Random amplified polymorphic DNA (RAPD) fragments were used to assess genetic relationships among Cicer spp. growing in Turkey. Seven 10-mer primers selected from a 50 random oligonucleotide primer set, depending on their ability to amplify genomic DNA in all species, were used to detect RAPD variation in 43 wild and cultivated accessions representing ten species. These primers yielded 95 reproducible amplification products, 92 of which were polymorphic. Pairwise,genetic distances of accessions estimated according to Nei and Li (1979) were used to produce a dendrogram using UPGMA. The dendrogram contained two main clusters, one of which comprised accessions of the four perennial species (Cicer montbretii, Cicer isauricum, Cicer anatolicum and Cicer incisum) together with the accessions of the three annual species (Cicer pinnatifidum, Cicer judaicum and Cicer bijugum), and the other cluster included the remaining three annual species (Cicer echinospermum, Cicer reticulatum and Cicer arietinum).

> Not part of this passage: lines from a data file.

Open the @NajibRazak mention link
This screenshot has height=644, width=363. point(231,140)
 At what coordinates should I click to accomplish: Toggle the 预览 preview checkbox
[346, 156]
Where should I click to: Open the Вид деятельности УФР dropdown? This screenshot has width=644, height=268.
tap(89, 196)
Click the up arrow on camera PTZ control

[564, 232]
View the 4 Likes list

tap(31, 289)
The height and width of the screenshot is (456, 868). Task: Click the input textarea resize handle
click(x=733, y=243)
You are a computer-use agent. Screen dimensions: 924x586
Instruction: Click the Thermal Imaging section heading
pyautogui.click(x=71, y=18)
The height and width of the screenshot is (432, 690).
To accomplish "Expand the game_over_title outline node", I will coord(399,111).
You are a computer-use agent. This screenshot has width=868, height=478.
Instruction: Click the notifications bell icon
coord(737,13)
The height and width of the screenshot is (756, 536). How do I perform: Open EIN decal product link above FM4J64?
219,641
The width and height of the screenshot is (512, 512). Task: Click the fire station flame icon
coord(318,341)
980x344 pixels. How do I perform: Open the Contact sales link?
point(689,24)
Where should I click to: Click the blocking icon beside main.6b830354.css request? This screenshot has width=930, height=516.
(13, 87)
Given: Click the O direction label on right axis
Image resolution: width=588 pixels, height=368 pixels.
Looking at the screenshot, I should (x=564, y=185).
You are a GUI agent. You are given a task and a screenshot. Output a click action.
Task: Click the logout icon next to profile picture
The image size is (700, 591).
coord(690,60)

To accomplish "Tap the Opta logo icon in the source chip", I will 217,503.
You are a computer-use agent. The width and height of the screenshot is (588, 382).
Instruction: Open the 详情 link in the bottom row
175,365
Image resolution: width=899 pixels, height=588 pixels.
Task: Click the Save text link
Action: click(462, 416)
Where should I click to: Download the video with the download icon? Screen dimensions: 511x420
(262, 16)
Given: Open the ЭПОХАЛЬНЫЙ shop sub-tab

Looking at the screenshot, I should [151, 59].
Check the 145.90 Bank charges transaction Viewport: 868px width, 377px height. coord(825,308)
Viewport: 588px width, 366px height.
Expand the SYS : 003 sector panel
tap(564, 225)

Analysis of RAPD variation showed that C. incisum is the most similar perennial species to annuals, and C. reticulatum is the closest annual species to chickpea. These results generally agree with our allozyme study which was carried out using same Cicer collection and previous studies of relationships among annual species. The results also show that RAPD markers can be used to distinguish Cicer species and to survey genetic variation and relationships among taxonomic units in this genus.